__Exercise details__. Among the entries below, find each line with "InformaCast" and show it.

__Listed records__.

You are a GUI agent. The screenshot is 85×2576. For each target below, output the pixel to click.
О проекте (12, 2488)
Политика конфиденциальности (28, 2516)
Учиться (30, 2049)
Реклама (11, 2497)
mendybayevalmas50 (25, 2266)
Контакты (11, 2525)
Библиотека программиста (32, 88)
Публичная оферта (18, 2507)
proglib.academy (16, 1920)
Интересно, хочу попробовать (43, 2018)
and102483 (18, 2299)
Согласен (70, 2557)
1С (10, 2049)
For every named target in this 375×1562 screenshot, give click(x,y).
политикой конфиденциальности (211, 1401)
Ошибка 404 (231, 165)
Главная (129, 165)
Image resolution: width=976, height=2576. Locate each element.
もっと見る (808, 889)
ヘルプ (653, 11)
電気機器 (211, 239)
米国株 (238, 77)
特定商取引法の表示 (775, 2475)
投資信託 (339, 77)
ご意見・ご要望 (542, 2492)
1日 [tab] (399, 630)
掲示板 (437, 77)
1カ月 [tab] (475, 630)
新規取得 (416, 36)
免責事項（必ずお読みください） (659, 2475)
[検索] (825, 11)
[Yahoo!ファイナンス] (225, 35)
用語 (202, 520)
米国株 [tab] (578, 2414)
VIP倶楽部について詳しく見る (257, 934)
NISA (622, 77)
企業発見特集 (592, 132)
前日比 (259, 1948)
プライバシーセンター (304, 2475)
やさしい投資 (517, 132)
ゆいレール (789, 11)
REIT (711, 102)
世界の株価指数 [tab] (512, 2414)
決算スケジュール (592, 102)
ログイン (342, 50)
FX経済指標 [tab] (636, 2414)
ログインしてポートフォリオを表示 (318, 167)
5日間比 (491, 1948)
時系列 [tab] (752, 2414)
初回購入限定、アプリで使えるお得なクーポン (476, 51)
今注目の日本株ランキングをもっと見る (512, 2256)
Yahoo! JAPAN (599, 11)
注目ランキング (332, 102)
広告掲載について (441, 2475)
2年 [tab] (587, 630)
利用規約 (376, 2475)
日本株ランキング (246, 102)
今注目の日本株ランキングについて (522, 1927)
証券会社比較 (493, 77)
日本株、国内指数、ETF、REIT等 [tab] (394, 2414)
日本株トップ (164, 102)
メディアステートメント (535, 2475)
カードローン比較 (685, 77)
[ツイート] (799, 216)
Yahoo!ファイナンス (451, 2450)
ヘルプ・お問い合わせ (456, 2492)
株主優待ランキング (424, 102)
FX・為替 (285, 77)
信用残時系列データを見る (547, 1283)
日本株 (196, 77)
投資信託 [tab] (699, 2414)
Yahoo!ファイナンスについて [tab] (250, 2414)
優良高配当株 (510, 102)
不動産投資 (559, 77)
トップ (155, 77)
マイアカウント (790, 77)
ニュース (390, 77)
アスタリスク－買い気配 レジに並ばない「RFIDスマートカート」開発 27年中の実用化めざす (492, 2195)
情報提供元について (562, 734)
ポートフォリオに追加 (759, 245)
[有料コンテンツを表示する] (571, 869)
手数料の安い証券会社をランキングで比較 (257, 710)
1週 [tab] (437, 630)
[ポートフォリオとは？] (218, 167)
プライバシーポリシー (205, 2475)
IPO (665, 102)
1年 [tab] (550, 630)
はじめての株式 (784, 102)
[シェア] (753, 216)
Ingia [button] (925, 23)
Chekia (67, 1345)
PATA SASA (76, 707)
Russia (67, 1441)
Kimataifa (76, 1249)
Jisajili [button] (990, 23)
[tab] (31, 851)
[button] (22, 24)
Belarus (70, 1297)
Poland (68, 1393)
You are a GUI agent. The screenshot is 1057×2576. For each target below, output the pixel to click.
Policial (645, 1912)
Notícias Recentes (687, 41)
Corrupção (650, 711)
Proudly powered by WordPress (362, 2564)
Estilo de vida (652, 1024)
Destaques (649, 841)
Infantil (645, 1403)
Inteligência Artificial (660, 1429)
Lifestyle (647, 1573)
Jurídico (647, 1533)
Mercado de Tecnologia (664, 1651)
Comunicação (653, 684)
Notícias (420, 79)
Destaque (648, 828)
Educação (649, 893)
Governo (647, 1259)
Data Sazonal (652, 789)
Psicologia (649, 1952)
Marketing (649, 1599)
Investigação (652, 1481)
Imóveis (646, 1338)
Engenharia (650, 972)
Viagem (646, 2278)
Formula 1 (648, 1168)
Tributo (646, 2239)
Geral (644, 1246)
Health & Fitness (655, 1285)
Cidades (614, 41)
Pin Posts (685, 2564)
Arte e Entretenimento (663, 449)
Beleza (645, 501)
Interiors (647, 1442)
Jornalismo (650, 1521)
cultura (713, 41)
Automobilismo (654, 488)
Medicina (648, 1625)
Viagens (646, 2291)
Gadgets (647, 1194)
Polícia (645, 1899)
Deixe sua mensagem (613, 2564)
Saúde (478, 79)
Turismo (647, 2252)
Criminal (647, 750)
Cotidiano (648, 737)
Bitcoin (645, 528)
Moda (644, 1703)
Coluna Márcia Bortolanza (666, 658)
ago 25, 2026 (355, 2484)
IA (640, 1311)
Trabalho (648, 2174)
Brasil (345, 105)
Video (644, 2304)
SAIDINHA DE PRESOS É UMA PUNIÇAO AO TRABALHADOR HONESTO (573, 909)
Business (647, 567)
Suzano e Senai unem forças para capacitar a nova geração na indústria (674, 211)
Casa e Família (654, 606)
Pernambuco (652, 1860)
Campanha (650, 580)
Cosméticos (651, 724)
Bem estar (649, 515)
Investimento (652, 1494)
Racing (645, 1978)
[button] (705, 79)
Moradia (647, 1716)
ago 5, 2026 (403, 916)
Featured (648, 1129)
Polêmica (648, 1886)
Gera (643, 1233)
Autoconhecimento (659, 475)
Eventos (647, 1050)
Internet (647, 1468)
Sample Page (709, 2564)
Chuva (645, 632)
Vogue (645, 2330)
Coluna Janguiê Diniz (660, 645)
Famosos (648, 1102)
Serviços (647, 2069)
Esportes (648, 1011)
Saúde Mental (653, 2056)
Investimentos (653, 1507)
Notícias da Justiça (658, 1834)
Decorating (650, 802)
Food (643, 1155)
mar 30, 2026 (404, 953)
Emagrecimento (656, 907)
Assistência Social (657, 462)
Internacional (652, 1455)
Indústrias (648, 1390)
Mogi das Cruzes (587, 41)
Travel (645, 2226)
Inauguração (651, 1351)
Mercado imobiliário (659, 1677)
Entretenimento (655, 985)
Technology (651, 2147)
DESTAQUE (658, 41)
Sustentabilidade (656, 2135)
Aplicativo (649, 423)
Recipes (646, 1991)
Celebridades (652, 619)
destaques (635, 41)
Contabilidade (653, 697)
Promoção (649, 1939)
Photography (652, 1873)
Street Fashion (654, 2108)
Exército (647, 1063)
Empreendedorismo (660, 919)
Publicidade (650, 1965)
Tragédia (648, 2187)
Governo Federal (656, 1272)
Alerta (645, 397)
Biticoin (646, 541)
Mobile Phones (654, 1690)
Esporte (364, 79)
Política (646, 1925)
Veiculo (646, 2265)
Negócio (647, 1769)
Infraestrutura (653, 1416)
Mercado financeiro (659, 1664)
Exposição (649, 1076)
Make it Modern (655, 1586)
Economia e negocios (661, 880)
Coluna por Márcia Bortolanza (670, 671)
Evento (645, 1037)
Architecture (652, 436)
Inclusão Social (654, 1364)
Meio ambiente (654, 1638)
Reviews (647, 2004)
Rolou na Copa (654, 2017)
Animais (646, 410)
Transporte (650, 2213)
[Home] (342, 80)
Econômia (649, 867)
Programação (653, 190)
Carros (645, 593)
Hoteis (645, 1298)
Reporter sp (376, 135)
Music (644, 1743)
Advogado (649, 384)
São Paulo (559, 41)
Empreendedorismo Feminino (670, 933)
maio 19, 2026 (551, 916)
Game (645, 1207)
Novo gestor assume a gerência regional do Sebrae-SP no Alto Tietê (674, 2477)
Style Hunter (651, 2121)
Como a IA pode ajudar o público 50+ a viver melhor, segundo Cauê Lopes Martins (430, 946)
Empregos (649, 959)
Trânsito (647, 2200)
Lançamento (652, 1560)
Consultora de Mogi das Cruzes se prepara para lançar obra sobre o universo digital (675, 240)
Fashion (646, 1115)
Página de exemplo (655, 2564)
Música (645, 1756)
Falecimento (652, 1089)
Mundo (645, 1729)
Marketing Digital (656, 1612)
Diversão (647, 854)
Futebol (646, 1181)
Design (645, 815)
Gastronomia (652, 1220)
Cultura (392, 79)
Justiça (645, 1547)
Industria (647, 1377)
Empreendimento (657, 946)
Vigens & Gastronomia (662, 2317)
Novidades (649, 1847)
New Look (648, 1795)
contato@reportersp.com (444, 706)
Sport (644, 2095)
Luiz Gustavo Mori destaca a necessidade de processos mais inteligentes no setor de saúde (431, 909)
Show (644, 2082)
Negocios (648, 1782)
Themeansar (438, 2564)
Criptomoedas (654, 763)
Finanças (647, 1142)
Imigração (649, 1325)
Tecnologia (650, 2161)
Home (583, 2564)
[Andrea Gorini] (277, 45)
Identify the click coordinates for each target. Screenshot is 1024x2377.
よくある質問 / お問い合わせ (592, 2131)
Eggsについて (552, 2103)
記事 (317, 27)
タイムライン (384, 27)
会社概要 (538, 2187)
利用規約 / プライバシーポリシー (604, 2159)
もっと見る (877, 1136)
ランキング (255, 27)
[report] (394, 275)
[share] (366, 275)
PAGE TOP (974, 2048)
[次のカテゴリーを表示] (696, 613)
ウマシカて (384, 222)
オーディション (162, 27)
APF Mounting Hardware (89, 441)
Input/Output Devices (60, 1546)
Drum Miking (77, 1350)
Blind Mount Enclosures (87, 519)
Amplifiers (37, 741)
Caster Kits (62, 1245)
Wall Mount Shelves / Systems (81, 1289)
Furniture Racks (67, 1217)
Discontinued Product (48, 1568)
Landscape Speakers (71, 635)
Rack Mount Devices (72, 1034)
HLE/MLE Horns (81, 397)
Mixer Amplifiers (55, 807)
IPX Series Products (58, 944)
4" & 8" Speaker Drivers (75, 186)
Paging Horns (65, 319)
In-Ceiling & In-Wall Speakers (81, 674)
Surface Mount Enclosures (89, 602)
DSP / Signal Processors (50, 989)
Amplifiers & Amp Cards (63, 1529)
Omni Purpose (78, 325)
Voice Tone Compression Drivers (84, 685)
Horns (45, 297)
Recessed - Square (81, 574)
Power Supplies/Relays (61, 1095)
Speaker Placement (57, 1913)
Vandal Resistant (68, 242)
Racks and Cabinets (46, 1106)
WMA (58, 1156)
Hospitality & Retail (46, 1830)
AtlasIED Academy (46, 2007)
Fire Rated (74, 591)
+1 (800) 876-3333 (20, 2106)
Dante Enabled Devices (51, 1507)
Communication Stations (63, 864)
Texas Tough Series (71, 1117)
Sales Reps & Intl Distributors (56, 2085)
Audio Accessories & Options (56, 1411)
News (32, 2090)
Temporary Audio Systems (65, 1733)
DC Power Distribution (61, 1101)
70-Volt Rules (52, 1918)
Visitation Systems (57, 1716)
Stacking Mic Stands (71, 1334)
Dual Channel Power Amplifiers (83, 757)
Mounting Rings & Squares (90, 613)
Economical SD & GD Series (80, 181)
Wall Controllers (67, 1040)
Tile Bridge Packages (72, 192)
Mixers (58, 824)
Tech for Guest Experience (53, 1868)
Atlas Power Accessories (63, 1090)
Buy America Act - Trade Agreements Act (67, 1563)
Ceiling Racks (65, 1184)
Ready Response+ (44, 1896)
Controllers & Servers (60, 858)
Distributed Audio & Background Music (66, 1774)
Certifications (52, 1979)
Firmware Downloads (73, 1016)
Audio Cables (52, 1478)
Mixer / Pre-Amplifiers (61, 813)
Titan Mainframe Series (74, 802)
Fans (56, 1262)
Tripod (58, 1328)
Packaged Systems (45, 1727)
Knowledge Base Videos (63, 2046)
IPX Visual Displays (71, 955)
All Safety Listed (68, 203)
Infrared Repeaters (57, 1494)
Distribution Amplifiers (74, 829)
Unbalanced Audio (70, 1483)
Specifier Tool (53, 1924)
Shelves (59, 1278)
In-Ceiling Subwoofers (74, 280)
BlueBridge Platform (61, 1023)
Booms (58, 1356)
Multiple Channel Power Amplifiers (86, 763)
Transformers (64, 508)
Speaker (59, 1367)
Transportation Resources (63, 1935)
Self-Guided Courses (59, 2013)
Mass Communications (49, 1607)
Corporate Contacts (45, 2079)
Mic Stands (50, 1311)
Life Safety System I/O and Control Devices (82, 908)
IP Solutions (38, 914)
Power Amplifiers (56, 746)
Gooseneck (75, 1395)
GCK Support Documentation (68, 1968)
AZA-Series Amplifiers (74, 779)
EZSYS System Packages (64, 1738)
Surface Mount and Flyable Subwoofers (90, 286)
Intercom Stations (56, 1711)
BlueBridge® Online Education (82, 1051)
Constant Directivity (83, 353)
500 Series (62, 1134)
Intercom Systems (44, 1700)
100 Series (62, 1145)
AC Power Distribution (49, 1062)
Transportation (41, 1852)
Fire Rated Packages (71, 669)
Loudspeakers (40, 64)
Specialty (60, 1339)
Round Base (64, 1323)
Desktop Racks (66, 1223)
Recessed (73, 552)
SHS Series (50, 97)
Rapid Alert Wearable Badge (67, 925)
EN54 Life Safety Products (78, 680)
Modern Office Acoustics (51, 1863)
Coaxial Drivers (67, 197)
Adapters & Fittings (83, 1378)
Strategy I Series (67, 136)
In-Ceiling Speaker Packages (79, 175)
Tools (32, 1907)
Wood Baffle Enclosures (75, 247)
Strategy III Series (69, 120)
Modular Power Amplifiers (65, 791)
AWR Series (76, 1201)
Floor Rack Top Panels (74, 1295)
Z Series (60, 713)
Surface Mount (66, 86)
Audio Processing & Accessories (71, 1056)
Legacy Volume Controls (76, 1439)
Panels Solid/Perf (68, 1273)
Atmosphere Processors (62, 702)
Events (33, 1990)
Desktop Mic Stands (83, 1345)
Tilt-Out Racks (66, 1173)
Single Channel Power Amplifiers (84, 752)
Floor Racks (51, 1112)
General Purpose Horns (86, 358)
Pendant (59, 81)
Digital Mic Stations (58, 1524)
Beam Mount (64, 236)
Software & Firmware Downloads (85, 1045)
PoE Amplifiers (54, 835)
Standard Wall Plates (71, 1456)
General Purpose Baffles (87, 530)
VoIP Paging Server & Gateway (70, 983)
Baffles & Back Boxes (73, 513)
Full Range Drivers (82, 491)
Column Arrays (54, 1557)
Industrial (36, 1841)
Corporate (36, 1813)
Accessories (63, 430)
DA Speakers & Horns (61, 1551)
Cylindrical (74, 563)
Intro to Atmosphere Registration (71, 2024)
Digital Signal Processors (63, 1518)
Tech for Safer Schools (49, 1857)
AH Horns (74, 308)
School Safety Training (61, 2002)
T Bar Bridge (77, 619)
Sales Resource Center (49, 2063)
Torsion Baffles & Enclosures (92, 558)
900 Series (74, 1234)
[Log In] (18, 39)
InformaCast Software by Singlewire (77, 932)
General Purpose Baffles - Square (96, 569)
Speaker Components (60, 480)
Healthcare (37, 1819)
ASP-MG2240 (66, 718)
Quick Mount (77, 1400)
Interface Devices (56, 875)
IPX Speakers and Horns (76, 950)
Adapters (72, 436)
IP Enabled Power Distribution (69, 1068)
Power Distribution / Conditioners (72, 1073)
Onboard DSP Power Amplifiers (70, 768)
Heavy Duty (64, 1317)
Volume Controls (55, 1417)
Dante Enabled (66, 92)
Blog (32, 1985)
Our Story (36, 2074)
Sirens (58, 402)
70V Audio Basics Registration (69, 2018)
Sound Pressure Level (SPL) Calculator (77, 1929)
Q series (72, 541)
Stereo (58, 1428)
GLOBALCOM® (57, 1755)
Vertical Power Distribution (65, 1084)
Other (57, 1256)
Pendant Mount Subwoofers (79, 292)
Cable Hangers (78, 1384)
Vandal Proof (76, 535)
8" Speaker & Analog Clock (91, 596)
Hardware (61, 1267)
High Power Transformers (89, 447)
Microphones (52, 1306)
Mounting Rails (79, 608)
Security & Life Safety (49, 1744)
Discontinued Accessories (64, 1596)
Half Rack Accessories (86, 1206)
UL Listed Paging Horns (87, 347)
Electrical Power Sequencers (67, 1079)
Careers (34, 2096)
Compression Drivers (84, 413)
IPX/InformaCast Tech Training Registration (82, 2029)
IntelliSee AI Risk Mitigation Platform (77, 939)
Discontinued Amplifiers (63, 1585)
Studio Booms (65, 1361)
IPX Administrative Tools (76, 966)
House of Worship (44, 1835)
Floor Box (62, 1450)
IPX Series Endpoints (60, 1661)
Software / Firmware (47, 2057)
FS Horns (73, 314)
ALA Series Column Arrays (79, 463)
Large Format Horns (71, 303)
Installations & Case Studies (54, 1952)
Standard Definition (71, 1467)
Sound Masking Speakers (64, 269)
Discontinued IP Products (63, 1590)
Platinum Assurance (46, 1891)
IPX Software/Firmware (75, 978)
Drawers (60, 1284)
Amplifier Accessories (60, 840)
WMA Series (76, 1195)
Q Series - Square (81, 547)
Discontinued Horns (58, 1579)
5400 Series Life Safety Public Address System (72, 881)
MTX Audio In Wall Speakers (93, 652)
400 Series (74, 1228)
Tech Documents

__Exercise solution__.
InformaCast Software by Singlewire (77, 932)
IPX/InformaCast Tech Training Registration (82, 2029)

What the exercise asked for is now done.